Anne Kothawala, president and chief executive of the Canadian Newspaper Association, is against the government getting involved in newspaper ownership.

"There is no role for governments in regulating the news media. And that's what freedom of the press is all about," she said.

It's not unusual in Canada for a media conglomerate to own a newspaper, a television station — and perhaps a few radio stations— in a single market.

That can cut down on costs, but the Senate committee worries it can also decrease the diversity of news coverage, analysis and opinion.

The committee heard complaints as it travelled across the country about that kind of concentration of ownership.

Irvings and New Brunswick

The report also notes the domination of the newspaper market in New Brunswick by the Irving family.

"There is a prevailing feeling among some journalists in Atlantic Canada of self-censorship, that some are afraid to actually write what they think is right because they work in an environment where there's one dominant player," said Senator Jim Munson, once a reporter himself.

The Senators want the Competition Act to be amended to trigger an automatic review of a proposed media merger that has that potential.

Kim Kierans, director of the School of Journalism at the University of King's College in Halifax, agrees there is reason for concern about the media environment in New Brunswick.

"They're concerned about the idea that there is in fact some self-censorship going on in the newspapers," she told CBC News.

"They were concerned about the fact that you have a dominant media force with dominant industrial base — so you know the Irvings own 300-plus companies — hugely wealthy and they employ about eight per cent of the population and there's a certain sense that that is a dangerous situation and it's a unique situation in Canada."

Concentration less of an issue

Kothawala disagrees. Concentration of newspaper ownership in Canada is less of an issue now than it was seven years ago, when Hollinger-Southam owned 53 per cent of the market, she said.

"Senators say that they're not interested in regulating the content of the news, but they truly are. They say that government has to regulate news to ensure a diversity of views, but in our view that's just wrong," Kothawala said.

The committee is recommending an automatic review under the Competition Act if concentration of media ownership reaches a certain point in a single market.

"We're not saying that big is bad. We're saying the public has to be heard when big gets even bigger," Munson told CBC News.

The Senators fear concentration of ownership can hurt news coverage. They cite a hypothetical example of a newspaper that's afraid to take the Canadian Radio-television and Telecommunications Commission to task because the paper also owns radio and television stations that are regulated by the CRTC.

One example cited in the report is Vancouver, where both daily newspapers, the Sun and the Province, are owned by CanWest Global Communications. That company also owns the National Post, the popular local television station BC-TV and a number of community newspapers in the region.
The report is not binding. It's up to the government to decide whether to act on the recommendations.

Anonymous said...

Now Irving wants money from Ottawa for all the good he claims he ahs done by planting trees.
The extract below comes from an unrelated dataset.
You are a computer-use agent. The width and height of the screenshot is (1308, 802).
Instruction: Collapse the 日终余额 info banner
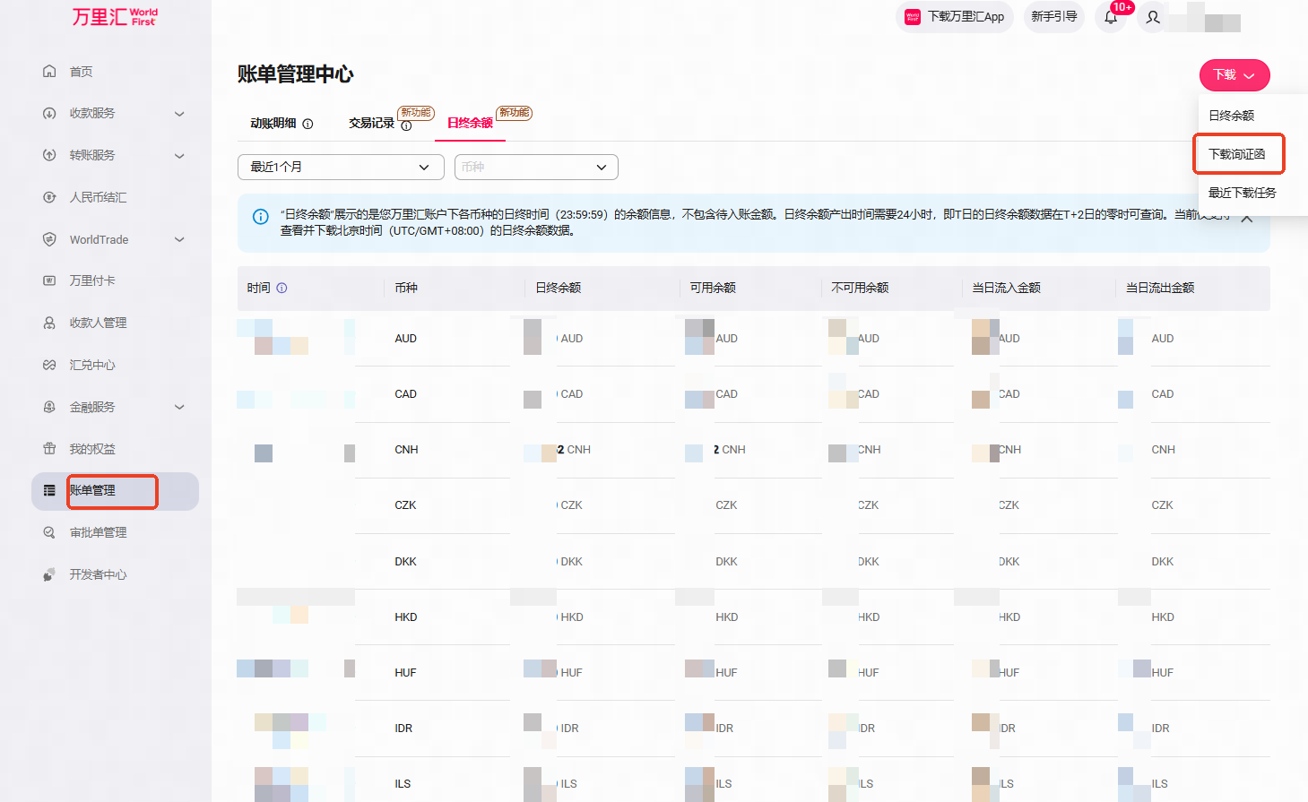pos(1246,219)
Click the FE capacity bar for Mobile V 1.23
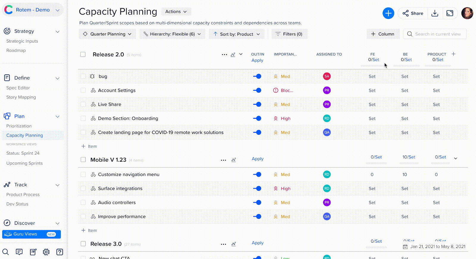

What a joke. We, the citizens should be receiving dividends from the Irvings for all the polluting and further pollution and all the tax breaks and forgiveable loans and all these crazy back door deals.

And we all say Canada is a fair country yes for the wealthy and their friends; #### US.

Anonymous said...

This is a couple of excerpts from the Globe and Mail Newspaper on the Senate Report of which you now speak of.

---------------------------------
1 / The report also points out the dominant position held by New Brunswick's Irving family, which owns 15 daily and weekly papers and four radio stations in the province.

2 / The report does not recommend any retroactive action be taken to reduce existing concentration of ownership, even though Munson said the committee heard "worrisome" tales from some journalists,

particularly in New Brunswick where the Irving family owns all three daily newspapers as well as community papers and broadcast outlets.